The whistleblower exposed, among others, that the hospital’s tomography scanner had been broken for three months, how the toilets looked when the water was off and how “hospital-acquired infections spread like wildfire”.
De Maayer’s suspension was met with a backlash from the public healthcare industry who demanded that he be reinstated.
The South African Medical Association (Sama) said the decision was “shockingly inappropriate” and threatens to curb the legitimate raising of concerns regarding conditions at state-run facilities by doctors.
“Doctors are entitled to voice their concerns about conditions and are, in fact, duty bound to do so. It notes that the department’s knee jerk reaction to suspend Dr de Maayer is an attempt to suppress the truth about the appalling conditions not only at Rahima Moosa, but other public hospitals,” Sama said.
Wits University said it was appalled to hear of De Maayer’s suspension and called for the unconditional and immediate lifting of his suspension.
“This is a ludicrous situation – instead of resolving the issues raised by the doctor at the coalface, the department has chosen to shoot the messenger,” said Professor Shabir Madhi, Dean of the Faculty of Health Sciences. “It is not like our healthcare professionals have not raised these issues multiple times through the correct channels, but nothing has happened. How much louder can our doctors and clinicians on the ground speak?”

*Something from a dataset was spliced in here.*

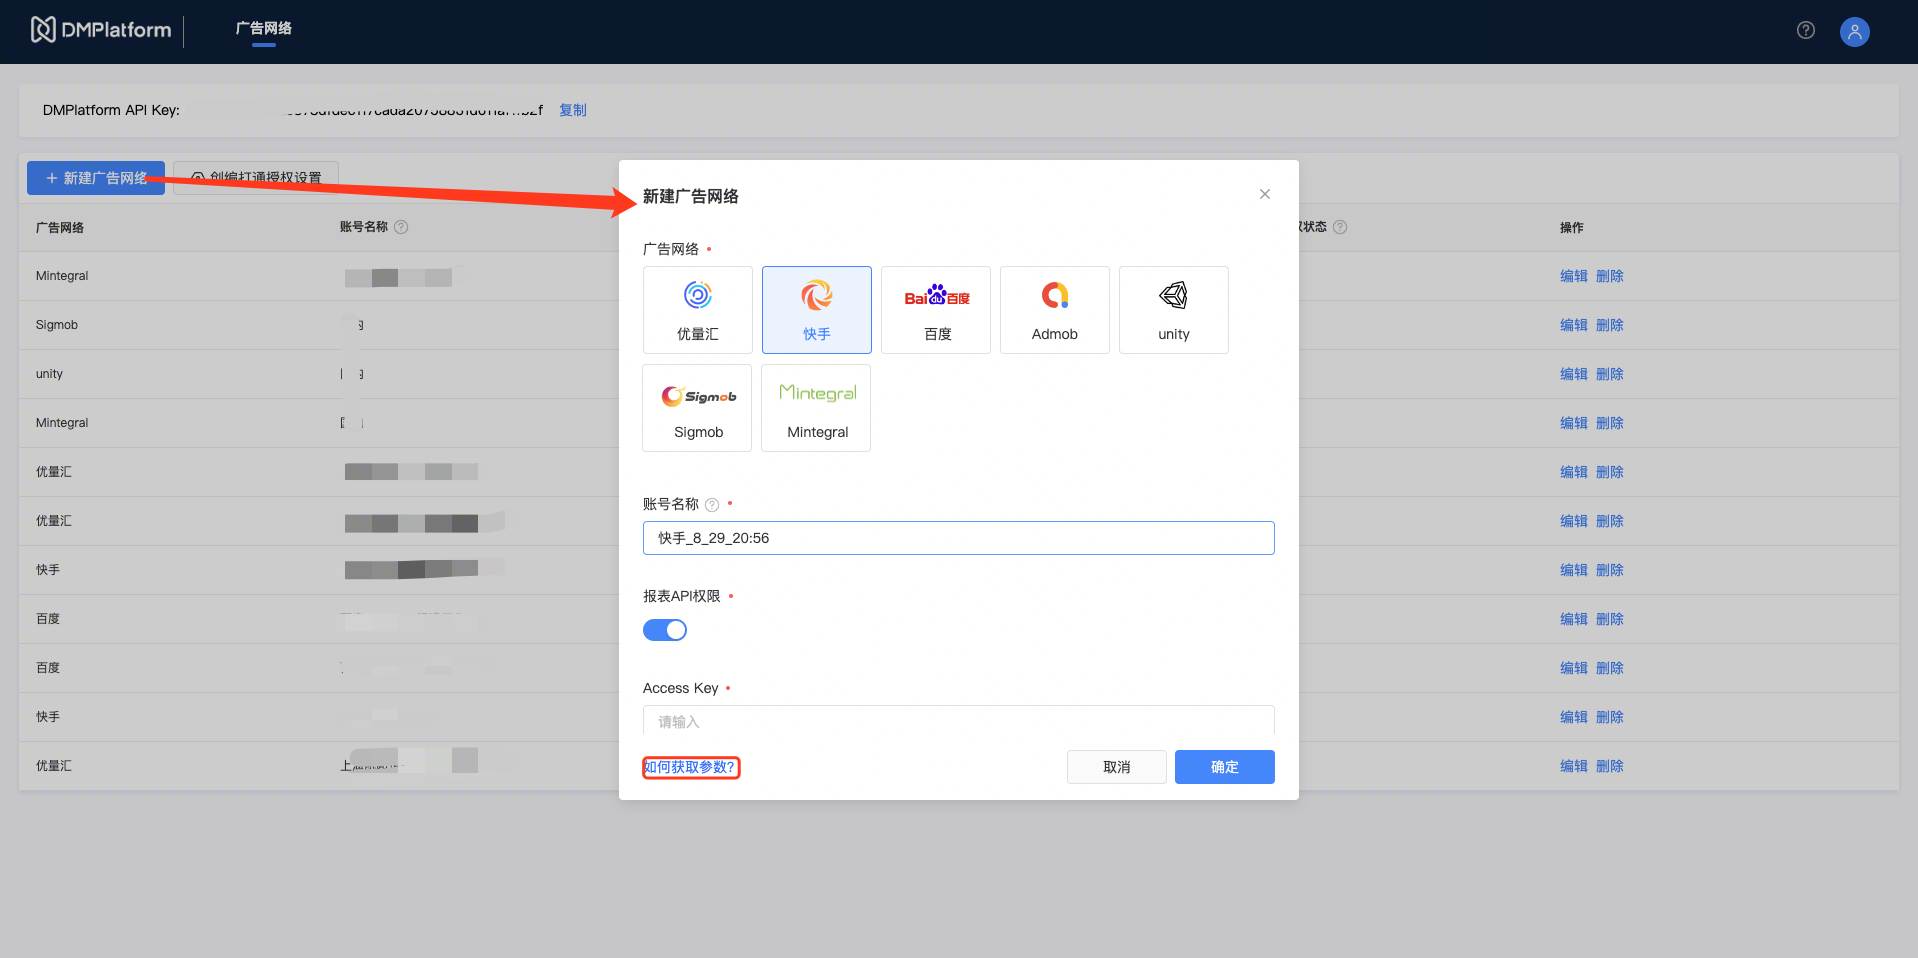
Task: Click the 账号名称 help tooltip icon in dialog
Action: click(x=712, y=505)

City of Johannesburg MMC for Health and Social Development Ashley Sauls I said he stood with De Maayer and called on the Gauteng MEC to take decisive action against the officials who issued the suspension.
“People like Dr de Maayer are committed people who work overtime, with a patient ratio that is considerably higher than the average recommended ratio and who work with far fewer resources than they should be afforded, while in many instances still delivering a high-quality service. He acted like a patriot who loves this country and he is the kind of person that our country should celebrate. We cannot allow someone who speaks truth to power to be punished,” Sauls I said.
Non-profit organisation SECTION27 called on the Gauteng Health authorities to lift suspension and address Gauteng’s health crisis.
“Our health system is in crisis and relies heavily on the hardworking staff that go beyond the call of duty to serve patients. When they speak out, it is not for glory. Instead, it is a cry for help and action. Our health system, and the people it is meant to serve need health worker activists who will advocate for their patients. We cannot afford for health workers to be afraid to speak up,” the organisation said.
In response, the Gauteng MEC for Health Dr Nomathemba Mokgethi met with the Rahima Moosa Mother and Child Hospital chief executive Dr Nozuko Mkabayi, head of the department of Paediatrics and Child Health at the facility, Professor Ashraf Coovadia and De Maayer to engage on the matter regarding his precautionary suspension.
According to the Gauteng Department of Health, the meeting was “fruitful” and the matter was “resolved amicably” and De Maayer was reinstated back at work.
“The department remains committed to tackling challenges within the Gauteng Health system, while continuing to render services to millions of patients annually”, said MEC Mokgethi.
The department said the team of the hospital has agreed to work together to continue to address the issues raised in De Maayer’s open letter.